With Cloudera Director, cloud deployments of Apache Hadoop are now as enterprise-ready as on-premise ones. Here’s the technology behind it.
As part of the recent Cloudera Enterprise 5.2 release, we unveiled Cloudera Director, a new product that delivers enterprise-class, self-service interaction with Hadoop clusters in cloud environments. (Cloudera Director is free to download and use, but commercial support requires a Cloudera Enterprise subscription.) It provides a centralized administrative view for cloud deployments and lets end users provision and scale clusters themselves using automated, repeatable, managed processes. To summarize, the same enterprise-grade capabilities that are available with on-premise deployments are now also available for cloud deployments. (For an overview of and motivation for Cloudera Director, please check out this blog post.)
In this post, you’ll learn about some of the technology behind Cloudera Director and why one would use it.
From the outset, Cloudera Director was designed to be cloud-neutral, which translates to support for different cloud providers (as well as both private and public clouds).
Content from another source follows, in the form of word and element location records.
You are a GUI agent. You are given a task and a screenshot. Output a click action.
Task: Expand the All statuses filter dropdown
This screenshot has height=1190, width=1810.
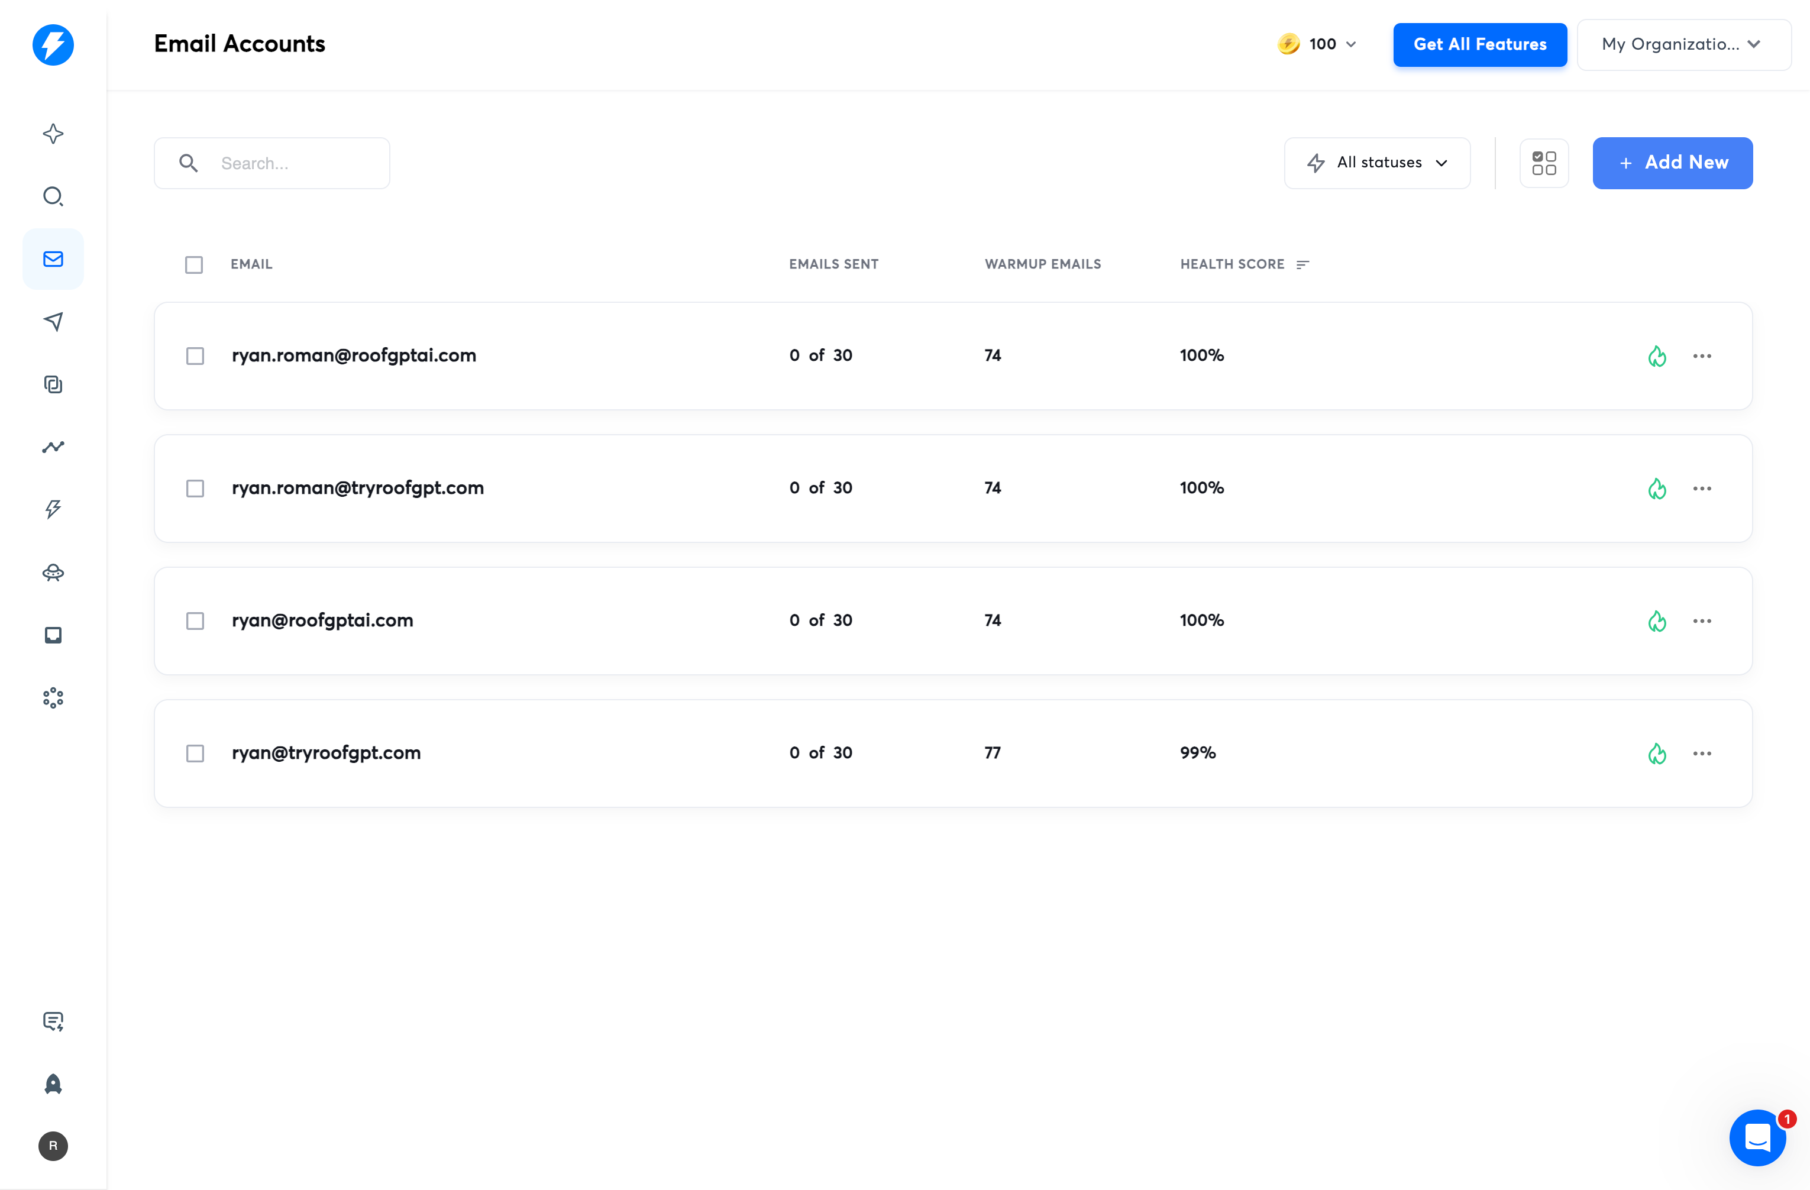click(1377, 163)
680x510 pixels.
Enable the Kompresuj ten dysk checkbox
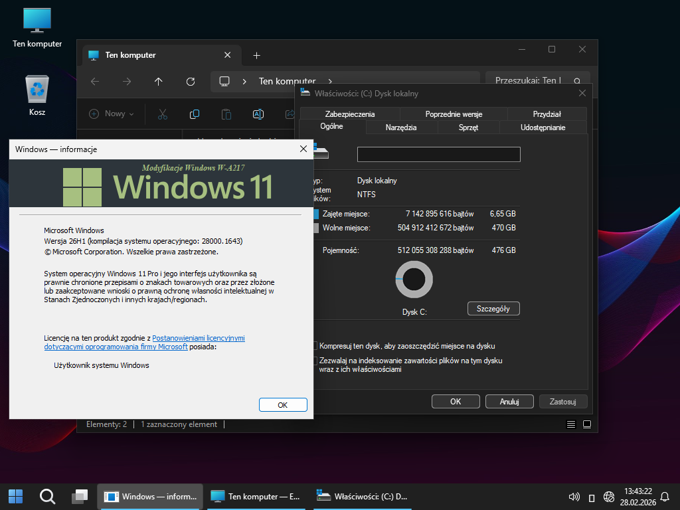315,346
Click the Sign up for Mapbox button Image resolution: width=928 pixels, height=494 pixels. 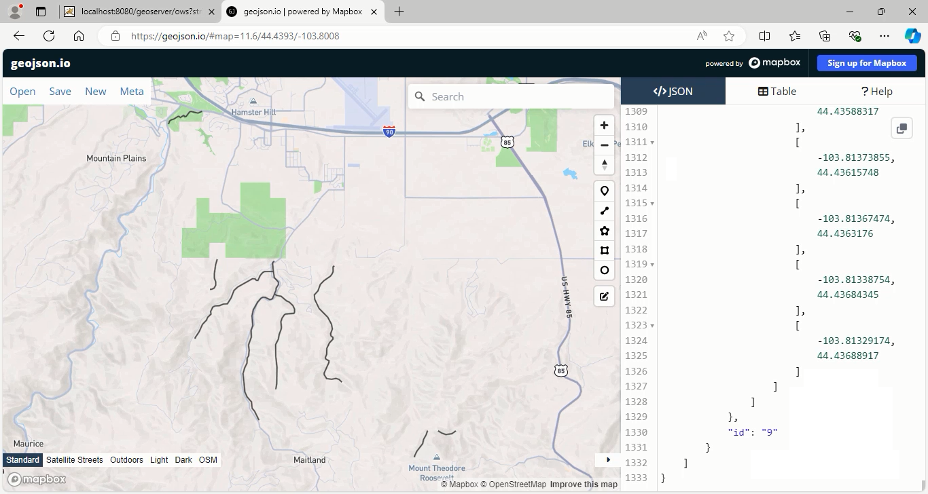pyautogui.click(x=866, y=63)
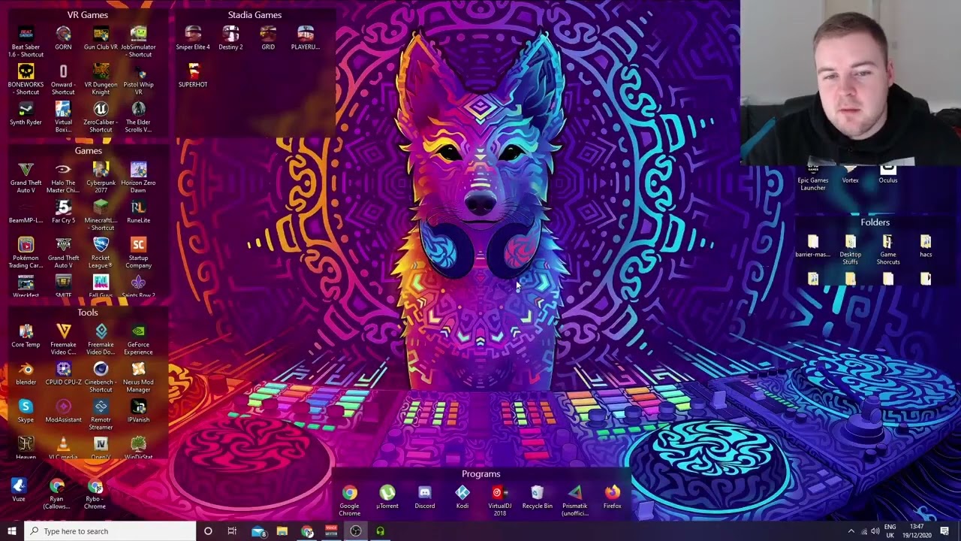Open the taskbar volume control
Image resolution: width=961 pixels, height=541 pixels.
(x=875, y=531)
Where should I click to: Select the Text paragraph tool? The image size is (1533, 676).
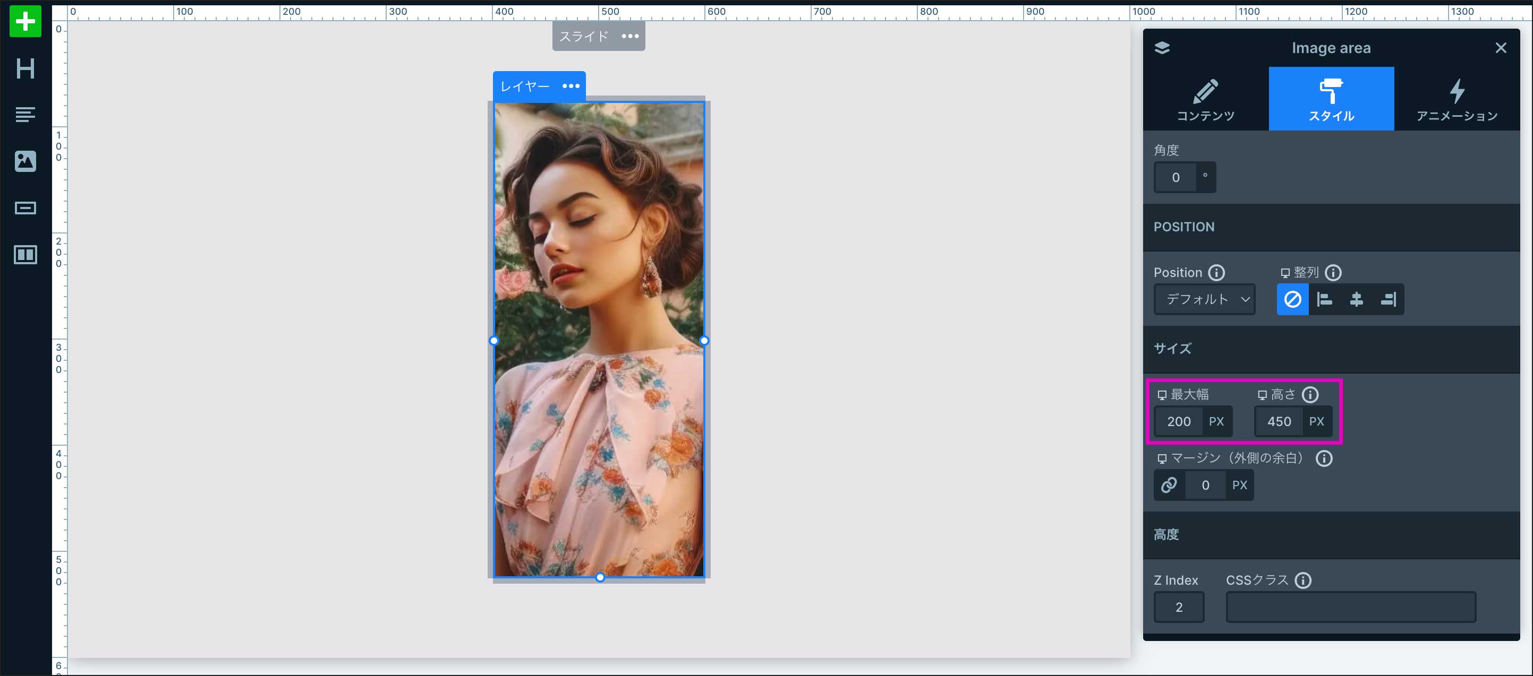click(25, 114)
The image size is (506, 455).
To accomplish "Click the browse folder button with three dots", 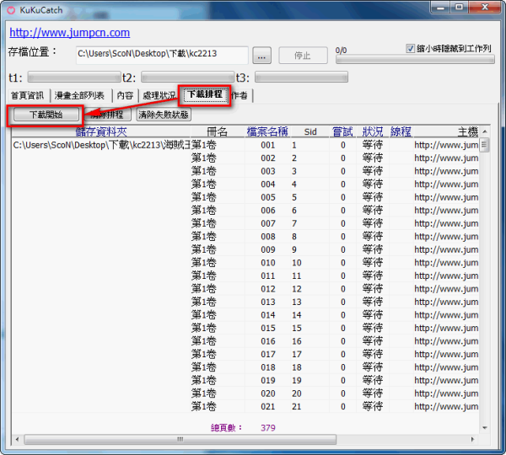I will coord(261,56).
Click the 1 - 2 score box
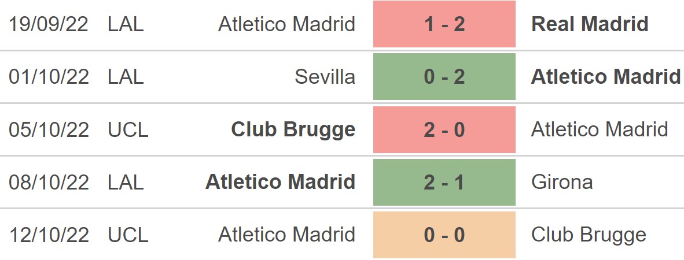The image size is (684, 260). 444,24
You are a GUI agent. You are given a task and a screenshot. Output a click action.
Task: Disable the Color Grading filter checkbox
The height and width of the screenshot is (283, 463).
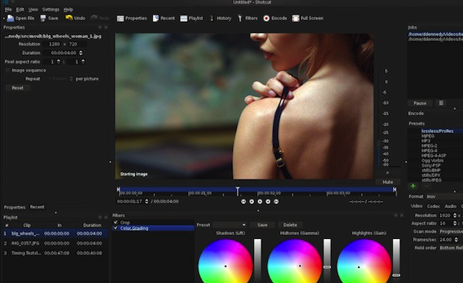tap(116, 228)
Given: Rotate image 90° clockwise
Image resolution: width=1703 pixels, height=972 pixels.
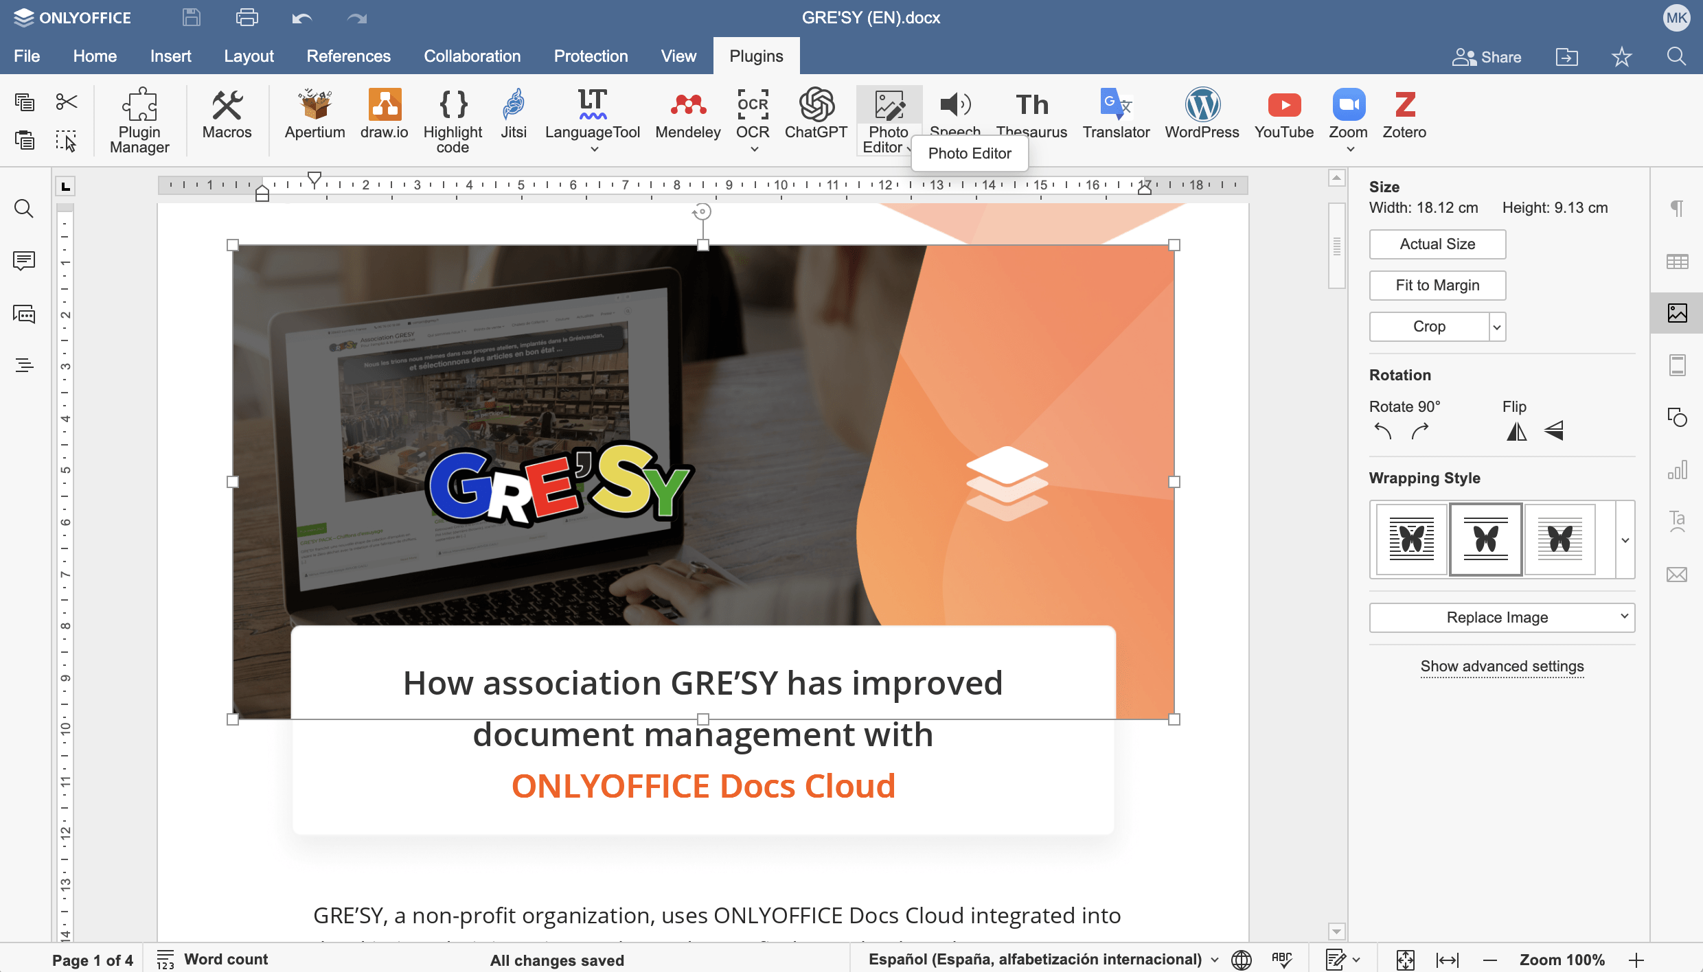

Its data model is therefore abstracted away from the specific architecture of any single provider. Here are some of the key concepts in that model.
- Environment – An environment maps to a cloud provider. Each environment has a unique name that you provide, and can contain configuration data and SSH credentials specific to your provider account. Today, Cloudera Director supports Amazon Web Services (AWS), but support for more providers is planned for the future.
- Instance – An instance represents a computing resource that you provision from the cloud provider. An instance is generated from an instance template, which gives specifications such as memory size, storage capacity and type, and operating system. Under AWS, for example, details such as the EC2 instance type and AMI describe the instance.
- Deployment – A deployment maps to an instance of Cloudera Manager, Cloudera’s management application for Hadoop and enterprise data hubs. A deployment is hosted by an environment and resides on an instance that you specify.
- Cluster – A cluster defines the instances that run the components of your enterprise data hub, such as HDFS, YARN, Apache HBase, Apache Hive, and Impala. Each cluster that you define is created and managed by a deployment. So, after Cloudera Director has readied a cluster, Cloudera Manager capabilities such as monitoring, security configuration, and auditing are available right away. You may host multiple clusters under a single deployment.
Cloudera Director works as the interface to your cloud provider (environment) by working with the provider-specific API to create, replicate, and terminate deployments and clusters. This approach lets you interact with cloud-hosted clusters just as you would with on-premise clusters, while benefiting from the advantages of cloud computing.
Cloudera Director includes a server component that you can use as a central location for your administrators and users to manage cloud deployments. The server is designed around an API that provides access to the complete set of capabilities Cloudera Director has to offer.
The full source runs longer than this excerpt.